[Data listing Boundary: Start]

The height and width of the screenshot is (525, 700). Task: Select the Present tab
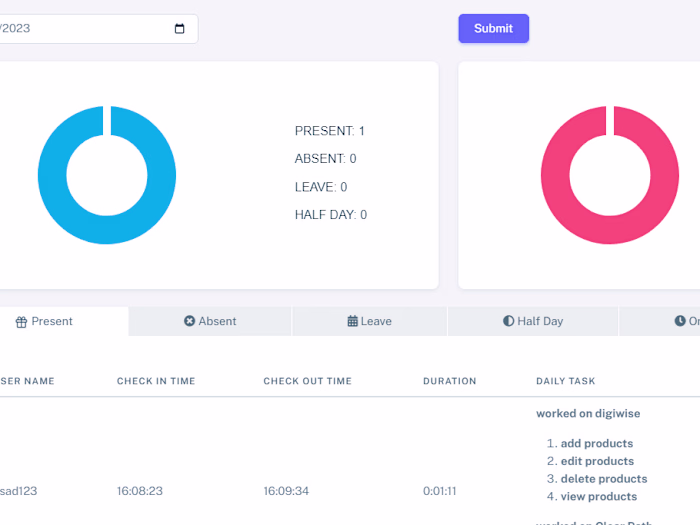64,321
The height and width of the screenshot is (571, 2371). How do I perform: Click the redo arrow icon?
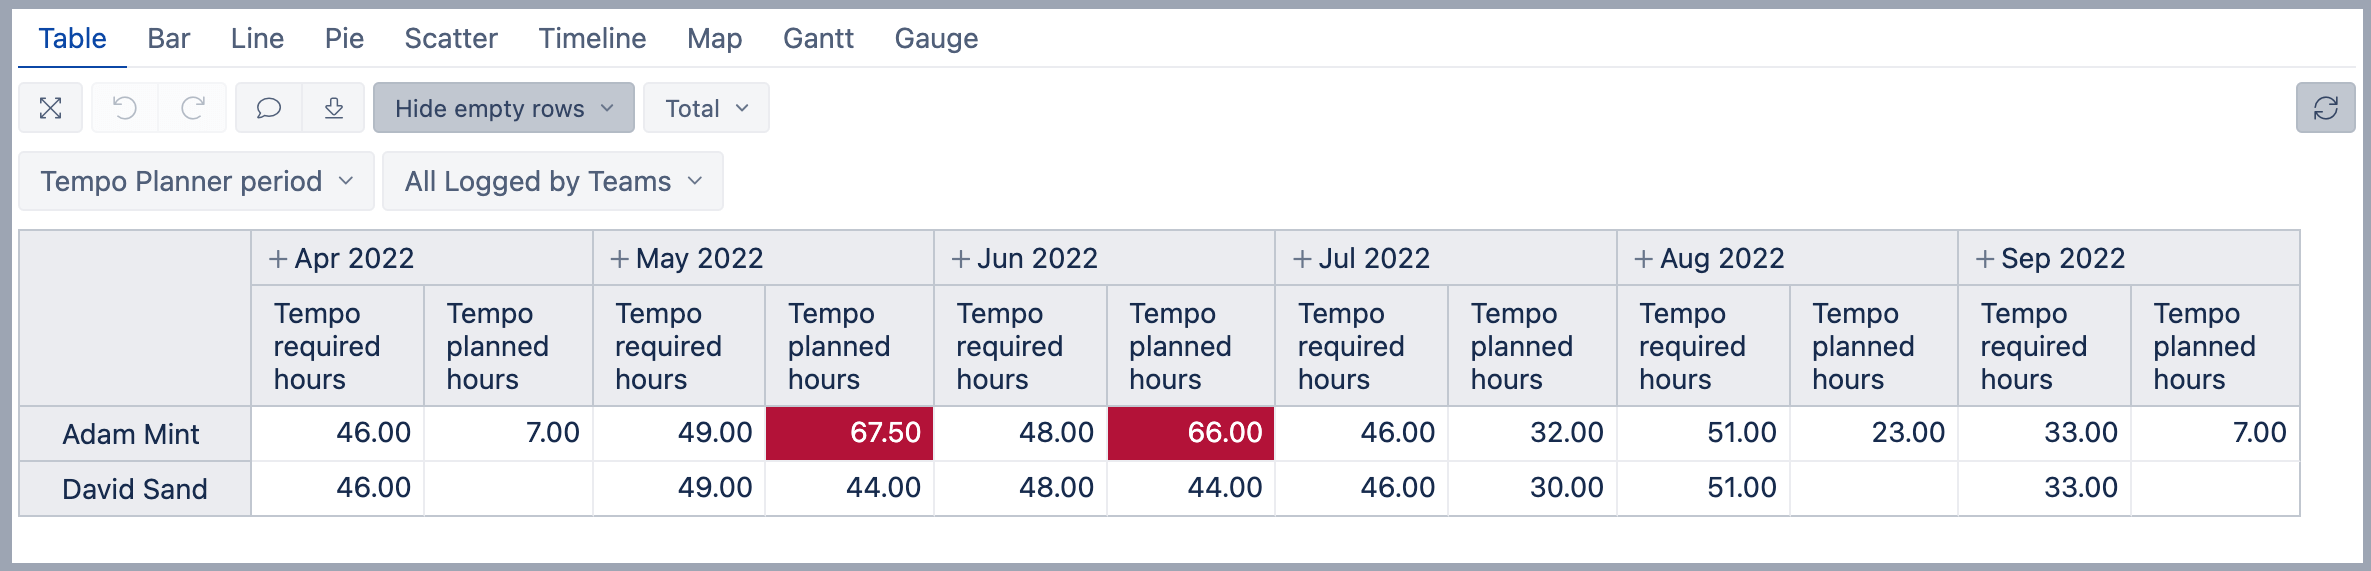pos(193,108)
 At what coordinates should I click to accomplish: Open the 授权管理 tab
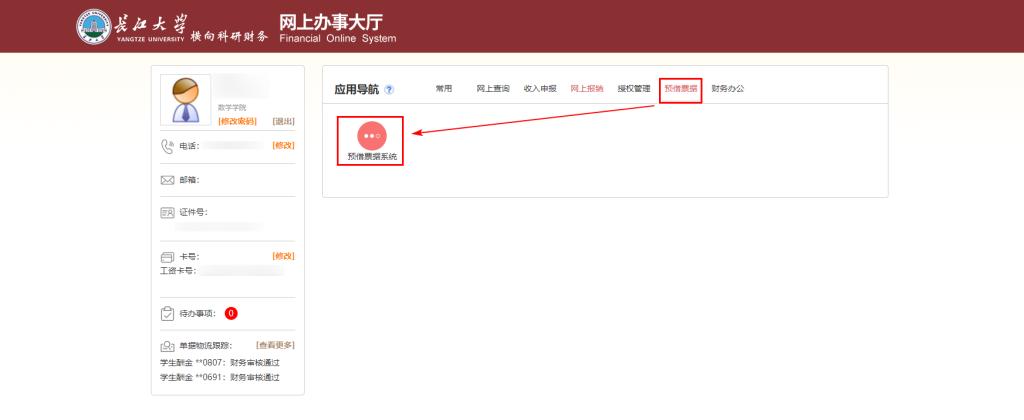pos(634,89)
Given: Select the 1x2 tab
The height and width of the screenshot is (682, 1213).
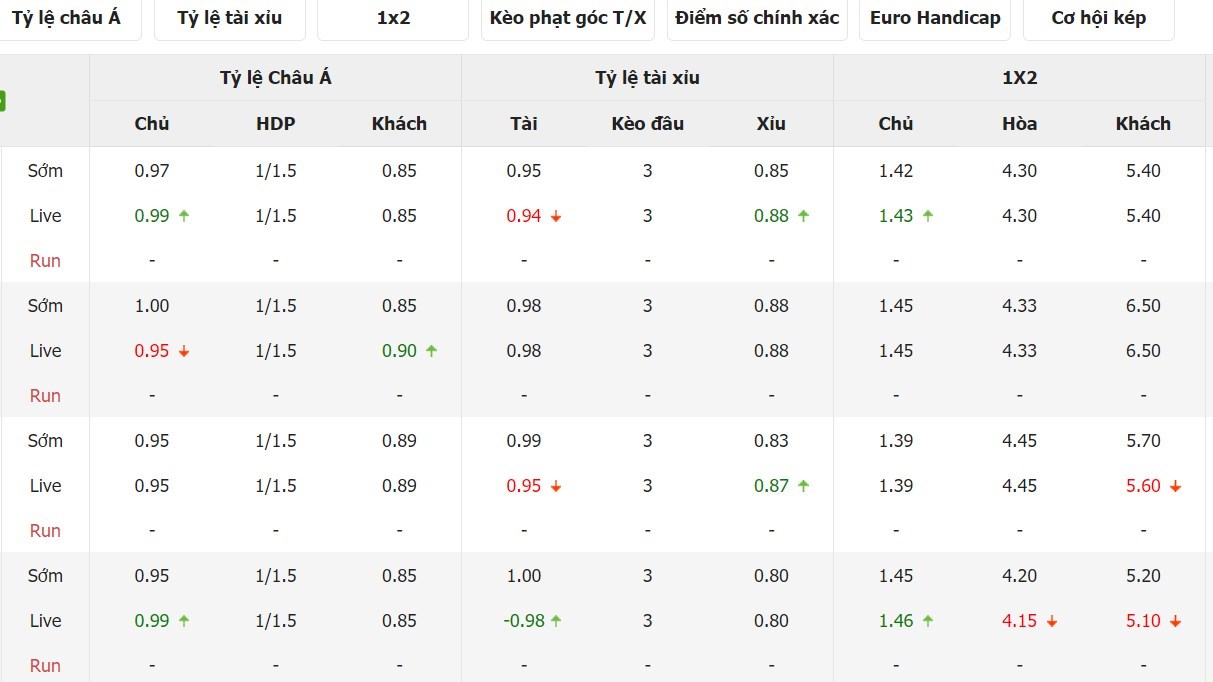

[Data listing Boundary: End]

* Activity *
The entries above are to be repeated exactly, except for any pictures.

* Finished exercise *
The height and width of the screenshot is (525, 700). Task: Select the Present tab
64,321
The height and width of the screenshot is (571, 2371). How do I perform: Click the redo arrow icon?
pos(193,108)
 At what coordinates should I click to accomplish: Open the 授权管理 tab
pos(634,89)
Given: Select the 1x2 tab
The height and width of the screenshot is (682, 1213).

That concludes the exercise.